> [RECORDS FOR THIS EXERCISE]:
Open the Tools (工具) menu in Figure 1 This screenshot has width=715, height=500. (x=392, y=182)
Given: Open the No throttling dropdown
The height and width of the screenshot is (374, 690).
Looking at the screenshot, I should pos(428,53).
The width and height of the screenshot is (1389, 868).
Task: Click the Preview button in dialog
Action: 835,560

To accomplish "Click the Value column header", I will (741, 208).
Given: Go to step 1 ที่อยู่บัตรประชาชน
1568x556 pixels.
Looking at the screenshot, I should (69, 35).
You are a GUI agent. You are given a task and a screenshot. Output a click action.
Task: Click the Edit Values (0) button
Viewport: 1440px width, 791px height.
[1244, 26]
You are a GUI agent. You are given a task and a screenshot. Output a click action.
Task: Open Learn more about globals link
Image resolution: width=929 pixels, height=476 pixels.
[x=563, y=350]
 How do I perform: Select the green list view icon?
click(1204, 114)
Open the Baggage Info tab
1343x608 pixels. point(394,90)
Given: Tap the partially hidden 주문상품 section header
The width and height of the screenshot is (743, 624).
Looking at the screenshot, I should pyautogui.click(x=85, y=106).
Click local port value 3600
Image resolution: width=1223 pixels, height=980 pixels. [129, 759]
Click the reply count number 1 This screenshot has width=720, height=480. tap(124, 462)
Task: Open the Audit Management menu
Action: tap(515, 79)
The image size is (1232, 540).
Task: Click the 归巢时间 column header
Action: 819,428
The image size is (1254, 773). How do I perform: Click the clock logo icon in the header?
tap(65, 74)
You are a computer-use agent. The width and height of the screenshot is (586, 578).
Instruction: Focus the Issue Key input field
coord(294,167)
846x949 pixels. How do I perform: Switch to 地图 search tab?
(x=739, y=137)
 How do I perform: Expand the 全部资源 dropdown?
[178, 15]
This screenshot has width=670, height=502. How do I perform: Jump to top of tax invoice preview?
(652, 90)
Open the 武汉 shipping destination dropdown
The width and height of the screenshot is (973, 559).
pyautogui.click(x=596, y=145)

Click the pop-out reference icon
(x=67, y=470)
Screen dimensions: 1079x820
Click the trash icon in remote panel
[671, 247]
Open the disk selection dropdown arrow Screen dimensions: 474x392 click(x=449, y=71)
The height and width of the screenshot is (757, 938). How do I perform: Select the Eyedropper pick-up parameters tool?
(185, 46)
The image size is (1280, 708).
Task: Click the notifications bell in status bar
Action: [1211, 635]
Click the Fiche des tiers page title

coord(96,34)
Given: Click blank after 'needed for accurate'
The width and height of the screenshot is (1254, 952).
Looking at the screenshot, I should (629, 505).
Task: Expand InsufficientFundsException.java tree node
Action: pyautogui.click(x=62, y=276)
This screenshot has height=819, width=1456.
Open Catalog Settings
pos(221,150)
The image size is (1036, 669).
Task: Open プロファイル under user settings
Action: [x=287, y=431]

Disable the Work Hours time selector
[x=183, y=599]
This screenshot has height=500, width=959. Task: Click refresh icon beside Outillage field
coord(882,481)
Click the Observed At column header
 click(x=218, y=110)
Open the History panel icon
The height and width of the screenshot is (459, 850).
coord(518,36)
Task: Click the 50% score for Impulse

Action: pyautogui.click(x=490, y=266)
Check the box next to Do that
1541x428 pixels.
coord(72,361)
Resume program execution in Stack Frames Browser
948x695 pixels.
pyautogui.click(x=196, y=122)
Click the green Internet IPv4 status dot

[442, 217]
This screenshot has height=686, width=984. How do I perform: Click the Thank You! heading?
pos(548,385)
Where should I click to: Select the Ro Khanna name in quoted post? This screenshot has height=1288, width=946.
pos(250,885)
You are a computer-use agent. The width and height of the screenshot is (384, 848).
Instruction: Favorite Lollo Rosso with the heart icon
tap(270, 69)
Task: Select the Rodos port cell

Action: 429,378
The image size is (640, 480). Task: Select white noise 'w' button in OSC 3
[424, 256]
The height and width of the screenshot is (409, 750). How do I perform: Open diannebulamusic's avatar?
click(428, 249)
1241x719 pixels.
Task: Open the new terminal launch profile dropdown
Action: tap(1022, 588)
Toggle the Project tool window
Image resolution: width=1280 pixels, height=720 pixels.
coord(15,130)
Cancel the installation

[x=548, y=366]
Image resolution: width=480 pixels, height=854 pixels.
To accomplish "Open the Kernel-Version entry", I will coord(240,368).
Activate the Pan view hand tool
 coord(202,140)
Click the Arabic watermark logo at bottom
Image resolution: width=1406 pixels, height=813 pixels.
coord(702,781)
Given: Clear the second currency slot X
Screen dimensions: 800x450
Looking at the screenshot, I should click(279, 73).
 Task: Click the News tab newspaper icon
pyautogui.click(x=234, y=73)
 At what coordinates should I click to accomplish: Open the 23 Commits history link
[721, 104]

> [WORK TO COMPLETE]: Copy the entries exactly, leaving no line out.

> [ANSWER TO THE EXERCISE]:
Open the Tools (工具) menu in Figure 1 This screenshot has width=715, height=500. (x=392, y=182)
Given: Open the No throttling dropdown
The height and width of the screenshot is (374, 690).
Looking at the screenshot, I should pos(428,53).
The width and height of the screenshot is (1389, 868).
Task: Click the Preview button in dialog
Action: 835,560

To accomplish "Click the Value column header", I will (741, 208).
Given: Go to step 1 ที่อยู่บัตรประชาชน
1568x556 pixels.
Looking at the screenshot, I should (69, 35).
You are a GUI agent. You are given a task and a screenshot. Output a click action.
Task: Click the Edit Values (0) button
Viewport: 1440px width, 791px height.
[1244, 26]
You are a GUI agent. You are given a task and a screenshot. Output a click action.
Task: Open Learn more about globals link
Image resolution: width=929 pixels, height=476 pixels.
[x=563, y=350]
 How do I perform: Select the green list view icon?
click(1204, 114)
Open the Baggage Info tab
1343x608 pixels. point(394,90)
Given: Tap the partially hidden 주문상품 section header
The width and height of the screenshot is (743, 624).
Looking at the screenshot, I should pyautogui.click(x=85, y=106).
Click local port value 3600
Image resolution: width=1223 pixels, height=980 pixels. [129, 759]
Click the reply count number 1 This screenshot has width=720, height=480. tap(124, 462)
Task: Open the Audit Management menu
Action: tap(515, 79)
The image size is (1232, 540).
Task: Click the 归巢时间 column header
Action: 819,428
The image size is (1254, 773). How do I perform: Click the clock logo icon in the header?
tap(65, 74)
You are a computer-use agent. The width and height of the screenshot is (586, 578).
Instruction: Focus the Issue Key input field
coord(294,167)
846x949 pixels. How do I perform: Switch to 地图 search tab?
(x=739, y=137)
 How do I perform: Expand the 全部资源 dropdown?
[178, 15]
This screenshot has width=670, height=502. How do I perform: Jump to top of tax invoice preview?
(652, 90)
Open the 武汉 shipping destination dropdown
The width and height of the screenshot is (973, 559).
pyautogui.click(x=596, y=145)

Click the pop-out reference icon
(x=67, y=470)
Screen dimensions: 1079x820
Click the trash icon in remote panel
[671, 247]
Open the disk selection dropdown arrow Screen dimensions: 474x392 click(x=449, y=71)
The height and width of the screenshot is (757, 938). How do I perform: Select the Eyedropper pick-up parameters tool?
(185, 46)
The image size is (1280, 708).
Task: Click the notifications bell in status bar
Action: [1211, 635]
Click the Fiche des tiers page title

coord(96,34)
Given: Click blank after 'needed for accurate'
The width and height of the screenshot is (1254, 952).
Looking at the screenshot, I should (629, 505).
Task: Expand InsufficientFundsException.java tree node
Action: pyautogui.click(x=62, y=276)
This screenshot has height=819, width=1456.
Open Catalog Settings
pos(221,150)
The image size is (1036, 669).
Task: Open プロファイル under user settings
Action: [x=287, y=431]

Disable the Work Hours time selector
[x=183, y=599]
This screenshot has height=500, width=959. Task: Click refresh icon beside Outillage field
coord(882,481)
Click the Observed At column header
 click(x=218, y=110)
Open the History panel icon
The height and width of the screenshot is (459, 850).
coord(518,36)
Task: Click the 50% score for Impulse

Action: pyautogui.click(x=490, y=266)
Check the box next to Do that
1541x428 pixels.
coord(72,361)
Resume program execution in Stack Frames Browser
948x695 pixels.
pyautogui.click(x=196, y=122)
Click the green Internet IPv4 status dot

[442, 217]
This screenshot has height=686, width=984. How do I perform: Click the Thank You! heading?
pos(548,385)
Where should I click to: Select the Ro Khanna name in quoted post? This screenshot has height=1288, width=946.
pos(250,885)
You are a computer-use agent. The width and height of the screenshot is (384, 848).
Instruction: Favorite Lollo Rosso with the heart icon
tap(270, 69)
Task: Select the Rodos port cell

Action: 429,378
The image size is (640, 480). Task: Select white noise 'w' button in OSC 3
[424, 256]
The height and width of the screenshot is (409, 750). How do I perform: Open diannebulamusic's avatar?
click(428, 249)
1241x719 pixels.
Task: Open the new terminal launch profile dropdown
Action: tap(1022, 588)
Toggle the Project tool window
Image resolution: width=1280 pixels, height=720 pixels.
coord(15,130)
Cancel the installation

[x=548, y=366]
Image resolution: width=480 pixels, height=854 pixels.
To accomplish "Open the Kernel-Version entry", I will coord(240,368).
Activate the Pan view hand tool
 coord(202,140)
Click the Arabic watermark logo at bottom
Image resolution: width=1406 pixels, height=813 pixels.
coord(702,781)
Given: Clear the second currency slot X
Screen dimensions: 800x450
Looking at the screenshot, I should click(279, 73).
 Task: Click the News tab newspaper icon
pyautogui.click(x=234, y=73)
 At what coordinates should I click to accomplish: Open the 23 Commits history link
[721, 104]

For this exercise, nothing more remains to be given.